* **Task statement**
What lines in the records below include the word "height"? Return each one.

* **Provided records**
- - - - - - -
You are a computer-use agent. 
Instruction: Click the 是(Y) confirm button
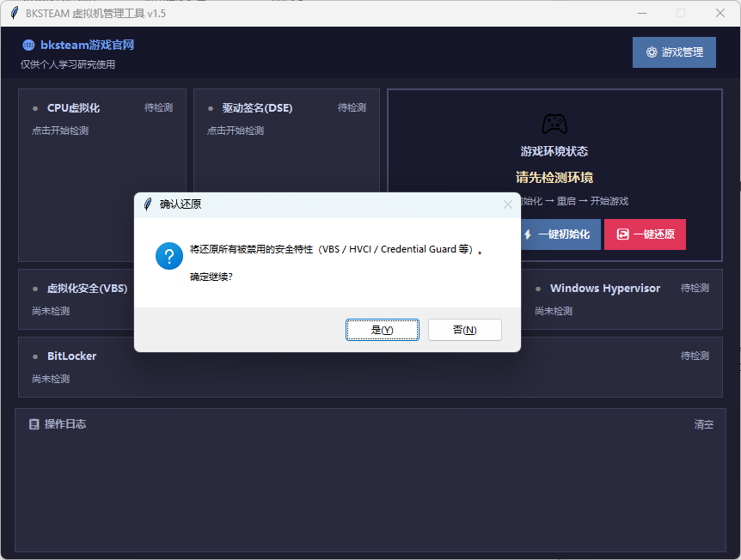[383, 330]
- - - - - - -
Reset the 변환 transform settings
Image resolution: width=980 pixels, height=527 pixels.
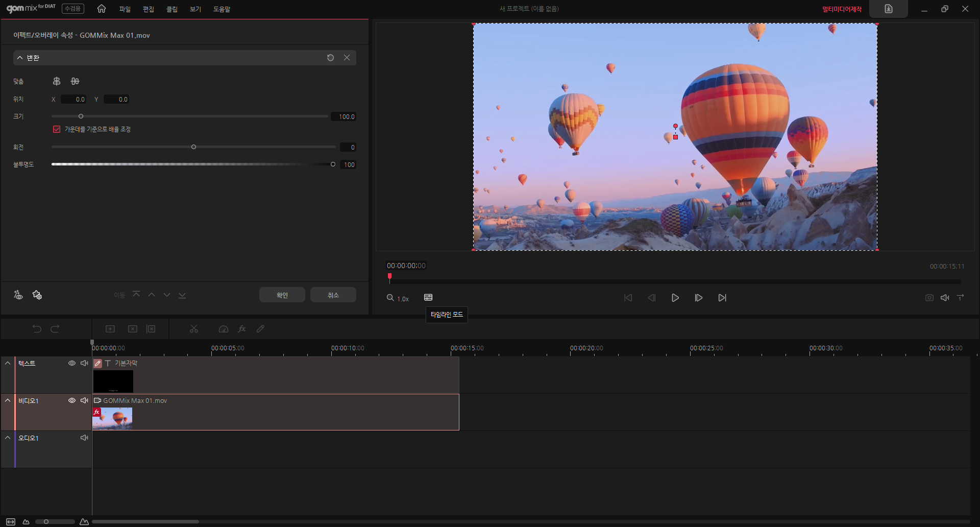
- - - - - - -
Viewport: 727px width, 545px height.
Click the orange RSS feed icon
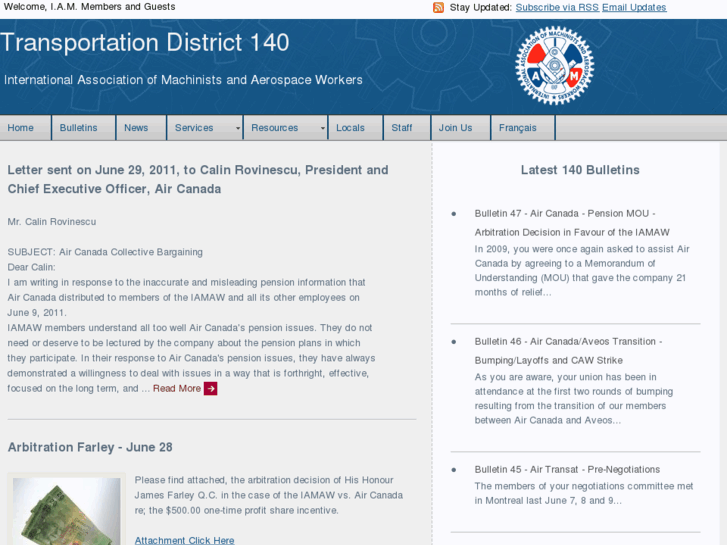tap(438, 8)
- - - - - - -
* **Reply**
Image resolution: width=980 pixels, height=527 pixels.
Viewport: 727px width, 545px height.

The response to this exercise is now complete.